Ahora que hemos visto, a grandes trazos, el mapa de la desolación latinoamericana, detengámonos un instante en la agenda política argentina de las últimas semanas. ¿En qué anda el poder mientras la pandemia circula como un potro desbocado, las vacunas siguen siendo un bien escaso y la crisis económica y social marca cifras en rojo furia? Veamos. Enfrentamiento con la Corte Suprema por la autonomía de la ciudad de Buenos Aires, modificación del calendario electoral, intento de digitar al jefe de los fiscales cueste lo que cueste y caiga quien caiga, persecución de magistrados que investigan causas de corrupción, prohibición de exportaciones, ideologización de la escolaridad como si se tratara de un territorio en disputa, alineamiento externo con regímenes dictatoriales, apoyo flagrante por omisión a grupos terroristas de Medio Oriente.
¿Qué se cocina, mientras tanto, en los confines del país profundo?
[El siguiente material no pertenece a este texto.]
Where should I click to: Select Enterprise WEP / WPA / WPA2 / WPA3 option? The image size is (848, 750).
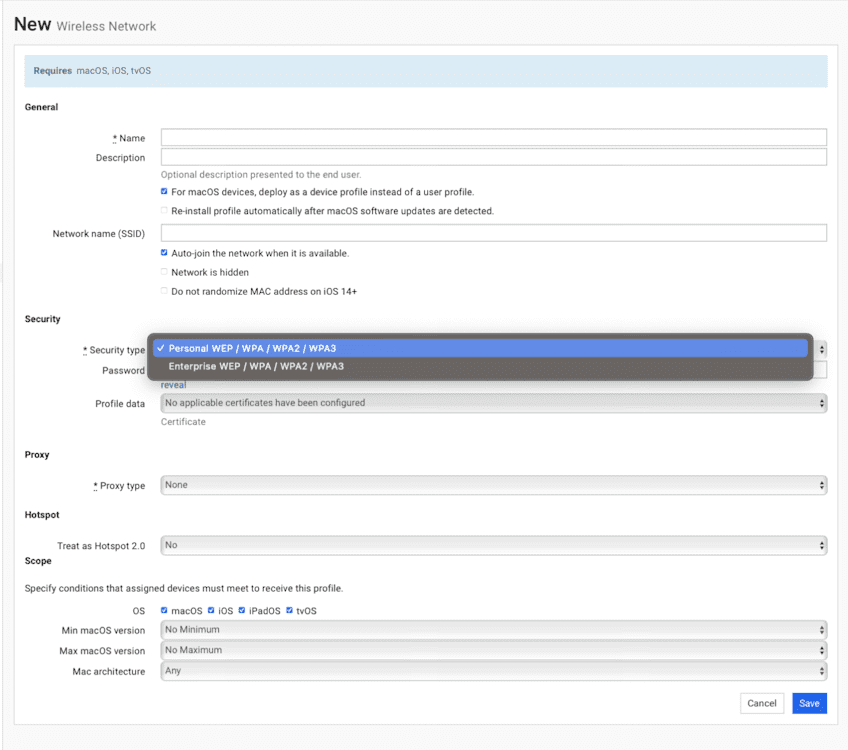point(480,367)
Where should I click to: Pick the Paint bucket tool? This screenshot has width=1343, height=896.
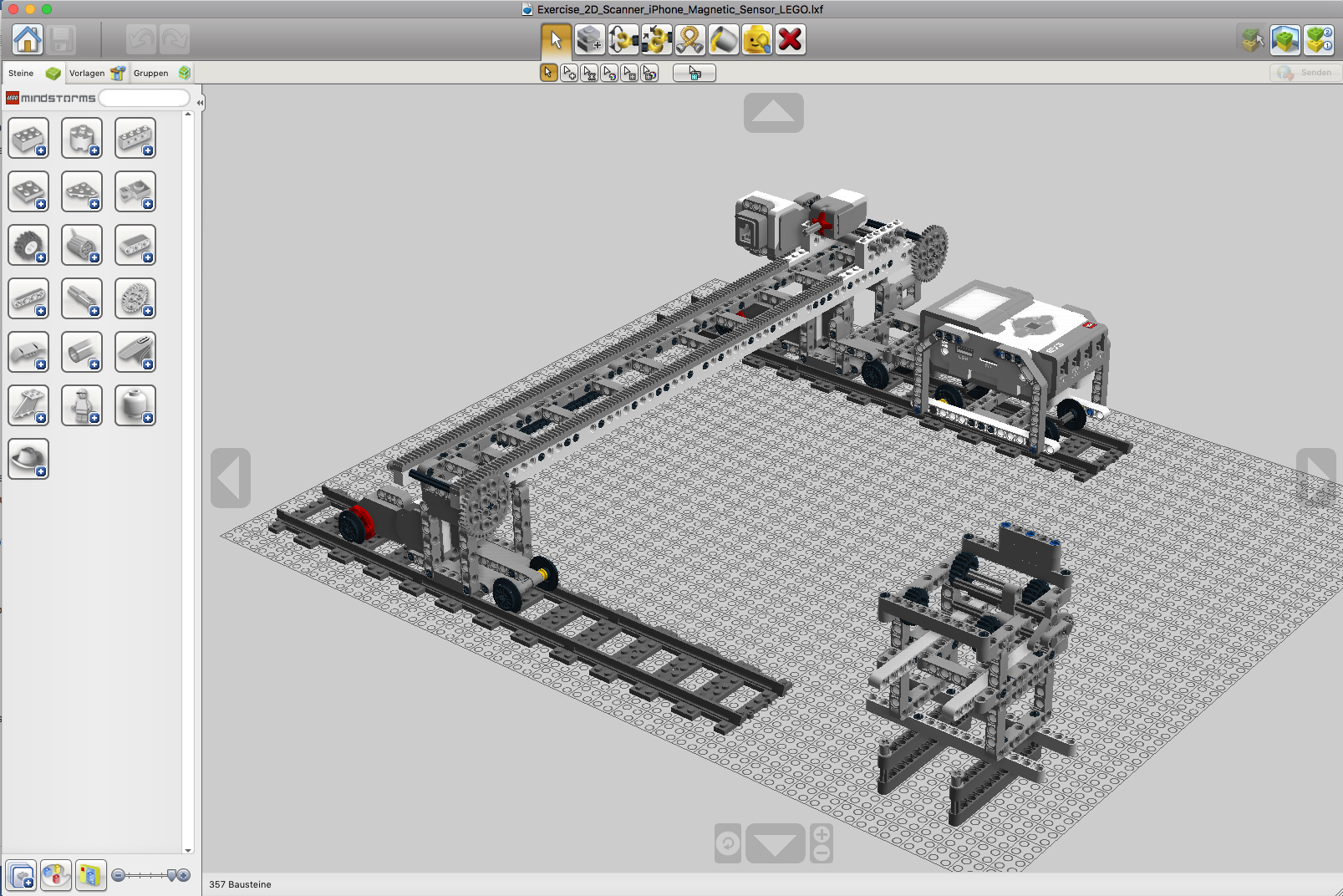click(724, 39)
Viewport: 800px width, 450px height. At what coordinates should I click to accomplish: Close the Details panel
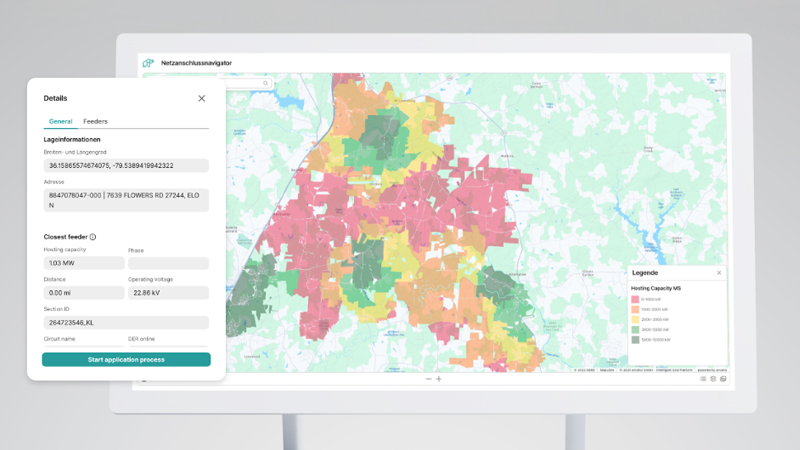[x=202, y=98]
Los sondeos de opinión revelan que la sociedad se aleja cada día más de sus representantes. El semáforo se ha puesto en amarillo. Empieza a percibirse un alarmante distanciamiento entre las urgencias del poder y las de la sociedad. Nadie sabe a ciencia cierta cómo impactará en el ánimo popular esa lejanía. ¿Cuánto lastima a la credibilidad pública la conducta elitista y reaccionaria de una casta que almacena vacunas para uso propio mientras crece la mortalidad del virus que castiga sin piedad a los más desprotegidos? ¿Qué se cocina en el submundo de los humildes y las clases medias degradadas mientras la elite gobernante atiende su juego de acumulación de poder?
En 2001, la Argentina patentó una marca que se extendió incluso a países desarrollados como España: “¡Que se vayan todos!”. Fue nuestra tetera silbante. Y también lo fue para los indignados europeos que todavía están tratando de reparar lo que se rompió entonces. La democracia requiere cuidados. A veces, incluso, cuidados intensivos.